Let’s face it, the same marketing system that is pushing “green” is the same one that has been telling us what we need in our lives for the past 50 years. Stop listening and start understanding. In order to have any advancement in our society, we need to start looking out for one another. Support people that would support you. Stop giving faceless corporations your money and start giving it to people you can shake hands with. Learn about the fucked up things companies are doing and make it clear that you won’t stand for it; promote the people that are doing things right. Stop being a target of marketing, and start calling things what they are.
James Kennedy
www.culinist.com



you were correct - here is what Tomas Jefferson said.
“If the American people ever allow private banks to control the issue of their currency, first by inflation, then by deflation, the banks and corporations that will grow up around [the banks] will deprive the people of all property until their children wake-up homeless on the continent their fathers conquered. The issuing power should be taken from the banks and restored to the people, to whom it properly belongs.”
Nice research man. I love when people back up my arguments for me.
I don’t understand why so many people work for companies they don’t care about, and in turn, don’t care about them. I’d like to see a little more independent enterprise, maybe it requires some strategic collaborations.
Personally I think it might take a little social unrest. I’m not saying start burning down buildings, but at least take a can of spray paint with you when you shop at wal mart. I’d like to deface more corporate property, they’ve been fucking with us for long enough, I’d say time to give a little back.

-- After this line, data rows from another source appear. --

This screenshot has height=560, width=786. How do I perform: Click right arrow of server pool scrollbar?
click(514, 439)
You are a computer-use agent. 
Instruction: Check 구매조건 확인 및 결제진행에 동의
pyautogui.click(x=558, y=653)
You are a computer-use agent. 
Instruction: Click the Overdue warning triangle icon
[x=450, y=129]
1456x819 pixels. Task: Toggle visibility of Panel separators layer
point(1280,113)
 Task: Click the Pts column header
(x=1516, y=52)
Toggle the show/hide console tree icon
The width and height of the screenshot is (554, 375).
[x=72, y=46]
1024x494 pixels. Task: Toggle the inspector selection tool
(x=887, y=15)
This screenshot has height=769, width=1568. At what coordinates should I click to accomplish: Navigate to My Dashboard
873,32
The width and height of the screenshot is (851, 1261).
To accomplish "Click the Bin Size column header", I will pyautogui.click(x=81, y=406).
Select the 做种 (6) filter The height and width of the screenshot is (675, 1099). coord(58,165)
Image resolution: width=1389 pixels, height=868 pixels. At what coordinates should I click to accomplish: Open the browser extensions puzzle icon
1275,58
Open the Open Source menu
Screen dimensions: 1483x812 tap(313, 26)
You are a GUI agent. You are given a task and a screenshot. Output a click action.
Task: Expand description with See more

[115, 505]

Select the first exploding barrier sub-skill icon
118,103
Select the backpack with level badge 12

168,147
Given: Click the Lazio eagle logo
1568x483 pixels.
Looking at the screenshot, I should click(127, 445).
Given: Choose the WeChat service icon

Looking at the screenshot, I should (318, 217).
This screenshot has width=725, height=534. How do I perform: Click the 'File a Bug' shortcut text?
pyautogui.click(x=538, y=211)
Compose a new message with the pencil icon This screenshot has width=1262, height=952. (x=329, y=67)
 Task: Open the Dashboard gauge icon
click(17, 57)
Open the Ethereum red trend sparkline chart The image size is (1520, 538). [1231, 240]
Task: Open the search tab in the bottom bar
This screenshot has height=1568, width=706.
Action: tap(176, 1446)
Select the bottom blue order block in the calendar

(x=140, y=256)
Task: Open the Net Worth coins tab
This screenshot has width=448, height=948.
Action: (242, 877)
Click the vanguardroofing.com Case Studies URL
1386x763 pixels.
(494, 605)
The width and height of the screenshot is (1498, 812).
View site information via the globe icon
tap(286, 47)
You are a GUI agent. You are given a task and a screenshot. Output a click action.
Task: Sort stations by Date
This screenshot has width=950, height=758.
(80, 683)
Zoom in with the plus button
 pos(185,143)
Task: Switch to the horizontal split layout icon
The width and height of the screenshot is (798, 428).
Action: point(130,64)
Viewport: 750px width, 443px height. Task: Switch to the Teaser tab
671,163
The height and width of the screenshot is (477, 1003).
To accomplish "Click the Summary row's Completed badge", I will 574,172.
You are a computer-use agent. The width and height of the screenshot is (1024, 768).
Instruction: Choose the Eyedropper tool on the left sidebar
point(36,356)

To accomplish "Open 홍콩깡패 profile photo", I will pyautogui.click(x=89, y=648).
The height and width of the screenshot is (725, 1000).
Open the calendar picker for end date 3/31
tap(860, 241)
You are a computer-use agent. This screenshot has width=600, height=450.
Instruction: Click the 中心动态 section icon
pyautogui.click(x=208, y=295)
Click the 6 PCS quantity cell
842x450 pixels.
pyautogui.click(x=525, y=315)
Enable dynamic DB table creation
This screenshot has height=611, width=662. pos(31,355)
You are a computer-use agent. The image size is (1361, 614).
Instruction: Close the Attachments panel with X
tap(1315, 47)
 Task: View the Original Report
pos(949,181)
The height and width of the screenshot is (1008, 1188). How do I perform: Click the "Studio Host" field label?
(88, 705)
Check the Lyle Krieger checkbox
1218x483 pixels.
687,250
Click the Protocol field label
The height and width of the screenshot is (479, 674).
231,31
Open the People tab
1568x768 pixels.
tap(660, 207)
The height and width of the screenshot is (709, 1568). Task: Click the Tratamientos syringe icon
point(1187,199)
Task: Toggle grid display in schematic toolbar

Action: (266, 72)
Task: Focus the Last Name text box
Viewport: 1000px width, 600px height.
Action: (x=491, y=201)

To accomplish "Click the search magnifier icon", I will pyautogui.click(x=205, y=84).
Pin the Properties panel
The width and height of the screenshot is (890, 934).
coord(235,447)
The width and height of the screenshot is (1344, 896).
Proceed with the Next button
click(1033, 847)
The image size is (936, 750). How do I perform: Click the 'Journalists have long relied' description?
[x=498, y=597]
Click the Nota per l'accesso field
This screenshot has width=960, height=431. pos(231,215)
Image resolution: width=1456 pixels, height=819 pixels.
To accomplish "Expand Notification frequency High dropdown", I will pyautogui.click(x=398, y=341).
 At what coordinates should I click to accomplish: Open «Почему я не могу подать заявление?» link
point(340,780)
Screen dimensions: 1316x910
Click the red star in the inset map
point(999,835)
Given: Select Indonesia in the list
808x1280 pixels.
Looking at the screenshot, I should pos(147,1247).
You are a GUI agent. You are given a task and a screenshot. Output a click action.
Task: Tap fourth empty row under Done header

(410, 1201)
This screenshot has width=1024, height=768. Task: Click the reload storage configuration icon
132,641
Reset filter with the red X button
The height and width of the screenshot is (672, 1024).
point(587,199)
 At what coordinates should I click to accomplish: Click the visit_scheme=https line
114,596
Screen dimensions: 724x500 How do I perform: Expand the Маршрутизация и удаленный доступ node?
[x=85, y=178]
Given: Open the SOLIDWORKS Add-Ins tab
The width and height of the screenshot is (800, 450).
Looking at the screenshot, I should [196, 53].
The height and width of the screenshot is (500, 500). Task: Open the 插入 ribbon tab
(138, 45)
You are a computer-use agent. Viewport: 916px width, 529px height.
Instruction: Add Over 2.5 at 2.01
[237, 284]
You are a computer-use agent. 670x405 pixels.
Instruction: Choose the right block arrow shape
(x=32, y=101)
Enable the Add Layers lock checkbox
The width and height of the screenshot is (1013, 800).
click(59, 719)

Green Consumerism is an explicit Oxymoron.
Choice doesn’t exist: i.e. the poor / exploited manufacture in order to survive day to day. Low income, unskilled & working class consume cheaply, but the products and services are equally as detrimental. Cost externalities are comparable irrespective of retail price diffferences, which are determined by what retail price can be accepted by the target audience.
Ethical products (fair trade collective farming, sweat shop free certified labels, etc) are a neich market. Ultimately, they illustrate that the norm is unethical.
No-one can implement legislation to force fair prices for consumers & producers… Vested interests WTO, IMF, etc entrenching the status-quo, will resist any form of fair play, moral decency or institutional reform.
Decision makers are financially wealthy, morally bankrupt, and good at it.
Everyone dies, justice just takes too long to arrive.